India’s Defence Minister: Improve Quality, Or Else
At a recent international arms conference in New Delhi, Indian Defense Minister Pranab Mukherjee warned domestic arms makers to sharpen their skills or perish in the face of intense competition from foreign rivals in a globalizing world. AFP reports that the warning came amid reports of military complaints over the quality of hardware and spare parts supplied by India’s own arms industry.
The warning is valid to a point, and private sector procurement is finding a niche in India. Still, there may be less here than meets the eye.
According to AFP, India opened defense production to the private sector in 2001, and permits direct foreign investment of up to 26% in joint projects. State-owned defense firms annually procure goods worth 120 billion rupees ($280 million) from private businesses, while state-owned ordnance factories outsourced production work worth 190 billion rupees ($443 million) to private companies.
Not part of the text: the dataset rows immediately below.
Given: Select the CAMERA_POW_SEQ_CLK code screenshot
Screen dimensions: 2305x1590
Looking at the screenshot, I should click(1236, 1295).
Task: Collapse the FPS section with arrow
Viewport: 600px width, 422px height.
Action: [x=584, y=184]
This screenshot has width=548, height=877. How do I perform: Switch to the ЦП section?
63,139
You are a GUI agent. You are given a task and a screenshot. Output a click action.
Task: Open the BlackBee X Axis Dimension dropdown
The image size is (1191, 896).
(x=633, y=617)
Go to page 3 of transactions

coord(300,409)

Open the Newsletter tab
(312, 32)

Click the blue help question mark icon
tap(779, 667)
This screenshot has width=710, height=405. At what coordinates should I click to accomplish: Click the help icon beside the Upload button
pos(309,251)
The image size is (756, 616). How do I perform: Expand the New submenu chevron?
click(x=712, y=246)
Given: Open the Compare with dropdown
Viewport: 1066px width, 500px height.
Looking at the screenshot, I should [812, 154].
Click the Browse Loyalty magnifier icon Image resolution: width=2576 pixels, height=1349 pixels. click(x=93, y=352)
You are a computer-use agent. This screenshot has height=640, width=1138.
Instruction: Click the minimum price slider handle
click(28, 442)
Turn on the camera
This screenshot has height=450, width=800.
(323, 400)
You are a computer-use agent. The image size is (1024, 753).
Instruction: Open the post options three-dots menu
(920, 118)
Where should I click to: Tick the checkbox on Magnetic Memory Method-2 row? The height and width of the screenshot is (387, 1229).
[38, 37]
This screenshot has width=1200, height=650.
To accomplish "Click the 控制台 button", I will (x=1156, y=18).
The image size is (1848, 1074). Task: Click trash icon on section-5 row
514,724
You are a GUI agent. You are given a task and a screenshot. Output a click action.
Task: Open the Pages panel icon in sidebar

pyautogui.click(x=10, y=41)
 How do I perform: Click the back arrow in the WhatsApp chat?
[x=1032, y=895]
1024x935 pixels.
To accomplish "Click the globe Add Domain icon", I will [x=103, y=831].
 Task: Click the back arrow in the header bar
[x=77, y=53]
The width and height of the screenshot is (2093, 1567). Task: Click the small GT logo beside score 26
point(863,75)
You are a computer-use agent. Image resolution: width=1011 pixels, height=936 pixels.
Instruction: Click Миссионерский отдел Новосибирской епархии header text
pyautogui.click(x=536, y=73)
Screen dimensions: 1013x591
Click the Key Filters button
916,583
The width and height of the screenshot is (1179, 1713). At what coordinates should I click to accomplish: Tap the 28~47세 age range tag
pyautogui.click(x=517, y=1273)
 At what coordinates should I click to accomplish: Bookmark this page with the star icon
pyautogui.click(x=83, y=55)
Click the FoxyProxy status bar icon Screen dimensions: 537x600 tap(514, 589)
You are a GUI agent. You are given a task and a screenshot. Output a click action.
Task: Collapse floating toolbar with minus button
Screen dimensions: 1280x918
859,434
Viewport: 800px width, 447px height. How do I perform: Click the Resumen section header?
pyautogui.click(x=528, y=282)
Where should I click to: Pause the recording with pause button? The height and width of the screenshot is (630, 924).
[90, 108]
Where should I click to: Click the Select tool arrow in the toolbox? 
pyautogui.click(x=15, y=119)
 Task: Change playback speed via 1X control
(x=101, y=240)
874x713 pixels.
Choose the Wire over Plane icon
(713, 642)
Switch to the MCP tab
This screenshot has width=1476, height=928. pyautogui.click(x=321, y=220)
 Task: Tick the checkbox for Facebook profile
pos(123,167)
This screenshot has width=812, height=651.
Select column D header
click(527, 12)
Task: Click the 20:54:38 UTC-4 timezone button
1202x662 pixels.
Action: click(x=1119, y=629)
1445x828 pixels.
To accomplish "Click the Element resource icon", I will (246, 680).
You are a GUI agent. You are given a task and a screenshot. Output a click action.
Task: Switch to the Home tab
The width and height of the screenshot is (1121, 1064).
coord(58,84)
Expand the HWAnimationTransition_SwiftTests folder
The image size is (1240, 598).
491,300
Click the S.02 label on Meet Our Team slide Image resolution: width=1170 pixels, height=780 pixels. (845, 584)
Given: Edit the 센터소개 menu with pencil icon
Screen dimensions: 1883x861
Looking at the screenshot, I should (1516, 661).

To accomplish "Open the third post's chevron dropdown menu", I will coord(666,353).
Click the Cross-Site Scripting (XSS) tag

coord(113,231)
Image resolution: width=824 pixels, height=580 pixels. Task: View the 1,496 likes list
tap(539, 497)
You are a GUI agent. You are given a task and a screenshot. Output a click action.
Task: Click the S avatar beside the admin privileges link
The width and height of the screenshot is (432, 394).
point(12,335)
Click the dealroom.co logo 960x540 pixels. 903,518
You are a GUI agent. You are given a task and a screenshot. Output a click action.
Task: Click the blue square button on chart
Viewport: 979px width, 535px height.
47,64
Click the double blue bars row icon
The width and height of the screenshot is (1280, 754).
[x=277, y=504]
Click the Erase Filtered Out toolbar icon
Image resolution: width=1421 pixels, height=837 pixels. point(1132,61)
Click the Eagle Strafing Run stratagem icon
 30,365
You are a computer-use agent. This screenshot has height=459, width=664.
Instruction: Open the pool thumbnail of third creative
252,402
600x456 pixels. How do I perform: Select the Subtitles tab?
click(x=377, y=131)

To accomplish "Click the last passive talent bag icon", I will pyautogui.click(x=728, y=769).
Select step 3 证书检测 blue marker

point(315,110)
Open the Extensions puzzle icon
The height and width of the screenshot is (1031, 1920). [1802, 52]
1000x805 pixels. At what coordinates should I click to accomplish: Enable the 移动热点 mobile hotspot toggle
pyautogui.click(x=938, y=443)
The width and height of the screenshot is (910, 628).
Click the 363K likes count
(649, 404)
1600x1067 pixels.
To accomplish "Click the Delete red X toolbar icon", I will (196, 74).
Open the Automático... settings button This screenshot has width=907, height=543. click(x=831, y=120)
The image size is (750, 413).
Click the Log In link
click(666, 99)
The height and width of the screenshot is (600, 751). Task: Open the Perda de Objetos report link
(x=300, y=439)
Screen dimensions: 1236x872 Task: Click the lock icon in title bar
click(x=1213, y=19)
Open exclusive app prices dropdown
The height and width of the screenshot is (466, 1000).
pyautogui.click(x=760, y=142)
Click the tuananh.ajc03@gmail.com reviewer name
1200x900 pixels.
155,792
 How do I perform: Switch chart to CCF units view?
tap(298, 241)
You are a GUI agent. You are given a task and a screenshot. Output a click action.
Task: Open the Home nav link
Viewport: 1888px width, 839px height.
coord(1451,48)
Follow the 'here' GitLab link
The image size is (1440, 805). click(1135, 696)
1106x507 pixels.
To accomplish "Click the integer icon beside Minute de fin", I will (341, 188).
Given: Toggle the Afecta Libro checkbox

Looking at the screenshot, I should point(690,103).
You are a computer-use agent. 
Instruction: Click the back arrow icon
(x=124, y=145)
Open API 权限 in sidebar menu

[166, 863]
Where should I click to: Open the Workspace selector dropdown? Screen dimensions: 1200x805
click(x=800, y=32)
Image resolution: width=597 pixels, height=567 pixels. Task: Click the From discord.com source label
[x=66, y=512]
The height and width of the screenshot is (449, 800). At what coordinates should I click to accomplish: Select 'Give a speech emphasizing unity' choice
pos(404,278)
India’s software development community, which boasts more Level 5 CMMI firms than anywhere else in the world, shows that quality is not a foreign concept to Indian organizations per se.
As DID has noted in our coverage of India’s annual Ministry of Defense report, however, large segments of India’s arms industry are government-owned. Given the number of jobs (read: votes) dependent on these enterprises, the political reality is that closing these firms or even substantially reducing their workload would be extremely difficult. As such, threats of competition and closure are unlikely to mean very much to large sections of India’s defense industry.
DID has also covered India’s new foreign procurement rules, with their high levels of required local industrial offsets, and its procurement system difficulties that include development programs and other projects that miss their completion targets by over a decade.
Exhortations alone will not fix underlying systemic problems, and the incentive patterns that contribute to them. This is as true in India as it is everywhere else in the world.